24. A coating system for applying a base coat, a paint, a lacquer or a protective layer to a surface to be coated, said coating system comprising: a tank for holding a coating liquid before discharge; an applicator for dispensing the coating liquid, the coating liquid being supplied from said tank and output onto the surface to be coated through said applicator; an unmanned aerial vehicle comprising a helicopter for outputting the coating liquid to the surface to be coated, said unmanned aerial vehicle comprising a fuselage and at least two rotors; and a base station comprising a landing area configured for receiving said unmanned aerial vehicle thereon, said unmanned aerial vehicle being in a landed state when disposed on said landing area of said base station, said base station comprising a plurality of exchangeable modules including two or more of the following: a tank module incorporating said tank; an electrical energy supply module; a fuel module; or an applicator module incorporating said applicator, each said exchangeable module being movable to a transfer position on said base station, said base station further comprising an automated handling mechanism, and each said exchangeable module in said transfer position on said base station being couplable to said fuselage of said unmanned aerial vehicle by said automated handling mechanism.

25. The coating system of claim 24, wherein said tank is permanently mounted on said unmanned aerial vehicle and said unmanned aerial vehicle or said tank has a filling opening disposed to permit refilling of said tank in the landed state of said unmanned aerial vehicle on said base station.

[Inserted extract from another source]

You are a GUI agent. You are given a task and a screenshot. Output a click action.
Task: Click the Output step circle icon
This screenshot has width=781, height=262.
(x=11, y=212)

26. The coating system of claim 24, wherein one of said plurality of exchangeable modules comprises said tank module incorporating said tank.

27. The coating system of claim 24, wherein said automated handling mechanism comprises a movable magazine disposed on said base station, and said plurality of exchangeable modules are disposed in said movable magazine.

28. The coating system of claim 27, wherein said movable magazine comprises a turret.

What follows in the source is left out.